◆ Data records
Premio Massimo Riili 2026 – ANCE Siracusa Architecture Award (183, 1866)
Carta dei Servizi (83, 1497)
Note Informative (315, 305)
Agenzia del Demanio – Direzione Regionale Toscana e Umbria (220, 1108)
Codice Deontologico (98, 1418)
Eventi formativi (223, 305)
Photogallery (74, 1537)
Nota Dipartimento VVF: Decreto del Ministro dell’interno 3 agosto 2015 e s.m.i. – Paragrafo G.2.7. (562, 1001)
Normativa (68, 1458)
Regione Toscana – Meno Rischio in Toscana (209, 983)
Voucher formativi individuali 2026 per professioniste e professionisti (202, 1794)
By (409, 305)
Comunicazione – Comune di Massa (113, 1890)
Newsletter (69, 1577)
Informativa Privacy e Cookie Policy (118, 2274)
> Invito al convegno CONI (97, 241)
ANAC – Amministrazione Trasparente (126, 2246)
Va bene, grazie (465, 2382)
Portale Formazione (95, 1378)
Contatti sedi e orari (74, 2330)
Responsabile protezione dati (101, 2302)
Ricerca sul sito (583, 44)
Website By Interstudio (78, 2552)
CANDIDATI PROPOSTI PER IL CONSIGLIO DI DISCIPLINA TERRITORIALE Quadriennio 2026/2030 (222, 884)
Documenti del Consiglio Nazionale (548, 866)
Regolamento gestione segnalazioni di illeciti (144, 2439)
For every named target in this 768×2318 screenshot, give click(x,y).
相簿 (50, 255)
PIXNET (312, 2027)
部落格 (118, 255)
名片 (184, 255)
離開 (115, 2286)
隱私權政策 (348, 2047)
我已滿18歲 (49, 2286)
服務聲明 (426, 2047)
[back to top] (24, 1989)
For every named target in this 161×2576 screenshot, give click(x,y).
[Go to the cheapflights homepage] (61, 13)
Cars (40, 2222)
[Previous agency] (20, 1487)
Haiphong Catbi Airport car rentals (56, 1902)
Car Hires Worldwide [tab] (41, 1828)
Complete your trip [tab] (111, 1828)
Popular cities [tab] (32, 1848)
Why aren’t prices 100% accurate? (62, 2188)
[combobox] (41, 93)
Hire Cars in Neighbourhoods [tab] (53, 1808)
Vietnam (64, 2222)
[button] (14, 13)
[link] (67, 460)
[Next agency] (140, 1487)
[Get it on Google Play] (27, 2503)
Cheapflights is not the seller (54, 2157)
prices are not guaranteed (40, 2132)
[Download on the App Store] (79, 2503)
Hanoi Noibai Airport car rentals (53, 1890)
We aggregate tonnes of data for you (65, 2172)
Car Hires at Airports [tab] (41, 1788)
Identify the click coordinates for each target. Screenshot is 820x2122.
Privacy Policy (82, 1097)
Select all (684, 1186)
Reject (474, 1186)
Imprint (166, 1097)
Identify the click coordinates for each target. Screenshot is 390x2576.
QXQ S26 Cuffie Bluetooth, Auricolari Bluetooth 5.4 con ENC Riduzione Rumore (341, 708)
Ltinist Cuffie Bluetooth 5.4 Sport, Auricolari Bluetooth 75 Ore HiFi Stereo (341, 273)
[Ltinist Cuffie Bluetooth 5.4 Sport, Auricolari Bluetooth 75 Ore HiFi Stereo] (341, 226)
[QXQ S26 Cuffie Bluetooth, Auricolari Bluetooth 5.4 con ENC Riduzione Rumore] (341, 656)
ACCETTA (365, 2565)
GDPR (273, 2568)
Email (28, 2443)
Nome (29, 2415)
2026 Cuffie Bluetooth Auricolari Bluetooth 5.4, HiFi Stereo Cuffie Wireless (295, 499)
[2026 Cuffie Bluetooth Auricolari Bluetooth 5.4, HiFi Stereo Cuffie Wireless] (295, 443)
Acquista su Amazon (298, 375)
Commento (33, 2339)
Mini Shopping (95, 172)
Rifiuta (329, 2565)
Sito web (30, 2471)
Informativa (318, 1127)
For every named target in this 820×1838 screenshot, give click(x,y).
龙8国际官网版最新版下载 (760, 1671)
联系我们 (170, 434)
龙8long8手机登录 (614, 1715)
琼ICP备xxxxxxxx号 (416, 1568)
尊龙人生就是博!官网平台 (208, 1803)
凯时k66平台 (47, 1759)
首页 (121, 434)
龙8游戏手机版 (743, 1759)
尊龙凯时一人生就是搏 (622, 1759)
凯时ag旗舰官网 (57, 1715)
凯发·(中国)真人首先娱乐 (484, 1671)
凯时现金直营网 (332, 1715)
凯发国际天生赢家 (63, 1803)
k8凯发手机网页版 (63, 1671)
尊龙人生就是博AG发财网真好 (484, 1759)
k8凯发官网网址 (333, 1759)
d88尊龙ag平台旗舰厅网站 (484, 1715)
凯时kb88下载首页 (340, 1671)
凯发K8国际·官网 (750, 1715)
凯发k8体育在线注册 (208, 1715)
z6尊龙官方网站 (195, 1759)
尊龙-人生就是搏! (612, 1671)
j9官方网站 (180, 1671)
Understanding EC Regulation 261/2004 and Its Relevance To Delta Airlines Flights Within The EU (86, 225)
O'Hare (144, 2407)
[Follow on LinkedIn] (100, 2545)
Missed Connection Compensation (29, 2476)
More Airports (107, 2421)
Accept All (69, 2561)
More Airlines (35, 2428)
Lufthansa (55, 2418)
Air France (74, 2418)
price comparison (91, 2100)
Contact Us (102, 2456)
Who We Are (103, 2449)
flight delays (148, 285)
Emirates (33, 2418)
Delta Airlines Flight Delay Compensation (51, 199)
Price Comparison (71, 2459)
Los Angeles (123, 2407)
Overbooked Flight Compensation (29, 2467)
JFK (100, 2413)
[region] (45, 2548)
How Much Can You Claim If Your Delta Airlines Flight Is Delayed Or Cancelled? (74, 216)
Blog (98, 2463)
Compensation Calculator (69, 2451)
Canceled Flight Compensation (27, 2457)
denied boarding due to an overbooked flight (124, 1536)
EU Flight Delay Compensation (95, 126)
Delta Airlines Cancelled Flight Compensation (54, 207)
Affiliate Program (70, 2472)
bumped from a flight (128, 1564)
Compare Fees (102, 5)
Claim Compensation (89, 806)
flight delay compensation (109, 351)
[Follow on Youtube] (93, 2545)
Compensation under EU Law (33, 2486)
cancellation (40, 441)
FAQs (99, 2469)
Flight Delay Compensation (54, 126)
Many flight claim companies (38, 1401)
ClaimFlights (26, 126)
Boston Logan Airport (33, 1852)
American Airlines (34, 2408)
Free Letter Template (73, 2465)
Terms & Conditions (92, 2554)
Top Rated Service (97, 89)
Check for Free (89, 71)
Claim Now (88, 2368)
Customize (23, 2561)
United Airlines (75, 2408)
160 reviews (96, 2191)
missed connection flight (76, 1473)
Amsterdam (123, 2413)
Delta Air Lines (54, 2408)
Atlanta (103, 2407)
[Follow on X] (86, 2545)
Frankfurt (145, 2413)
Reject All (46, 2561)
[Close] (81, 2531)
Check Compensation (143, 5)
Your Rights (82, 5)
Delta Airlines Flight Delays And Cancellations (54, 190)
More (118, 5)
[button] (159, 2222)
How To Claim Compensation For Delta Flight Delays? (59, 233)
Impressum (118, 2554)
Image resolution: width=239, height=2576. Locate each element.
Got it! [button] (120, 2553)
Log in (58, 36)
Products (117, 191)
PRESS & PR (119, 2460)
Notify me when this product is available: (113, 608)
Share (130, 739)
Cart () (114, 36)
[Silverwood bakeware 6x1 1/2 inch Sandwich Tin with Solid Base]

◆ Instructions for the task
Transcribe the lines above between the line holding "Codice Deontologico (98, 1418)" and the line holding "[back to top] (24, 1989)", inclusive, exactly as they stand and with nothing added.

◆ Output of the exercise
Codice Deontologico (98, 1418)
Eventi formativi (223, 305)
Photogallery (74, 1537)
Nota Dipartimento VVF: Decreto del Ministro dell’interno 3 agosto 2015 e s.m.i. – Paragrafo G.2.7. (562, 1001)
Normativa (68, 1458)
Regione Toscana – Meno Rischio in Toscana (209, 983)
Voucher formativi individuali 2026 per professioniste e professionisti (202, 1794)
By (409, 305)
Comunicazione – Comune di Massa (113, 1890)
Newsletter (69, 1577)
Informativa Privacy e Cookie Policy (118, 2274)
> Invito al convegno CONI (97, 241)
ANAC – Amministrazione Trasparente (126, 2246)
Va bene, grazie (465, 2382)
Portale Formazione (95, 1378)
Contatti sedi e orari (74, 2330)
Responsabile protezione dati (101, 2302)
Ricerca sul sito (583, 44)
Website By Interstudio (78, 2552)
CANDIDATI PROPOSTI PER IL CONSIGLIO DI DISCIPLINA TERRITORIALE Quadriennio 2026/2030 (222, 884)
Documenti del Consiglio Nazionale (548, 866)
Regolamento gestione segnalazioni di illeciti (144, 2439)
For every named target in this 768×2318 screenshot, give click(x,y).
相簿 (50, 255)
PIXNET (312, 2027)
部落格 (118, 255)
名片 (184, 255)
離開 (115, 2286)
隱私權政策 (348, 2047)
我已滿18歲 (49, 2286)
服務聲明 (426, 2047)
[back to top] (24, 1989)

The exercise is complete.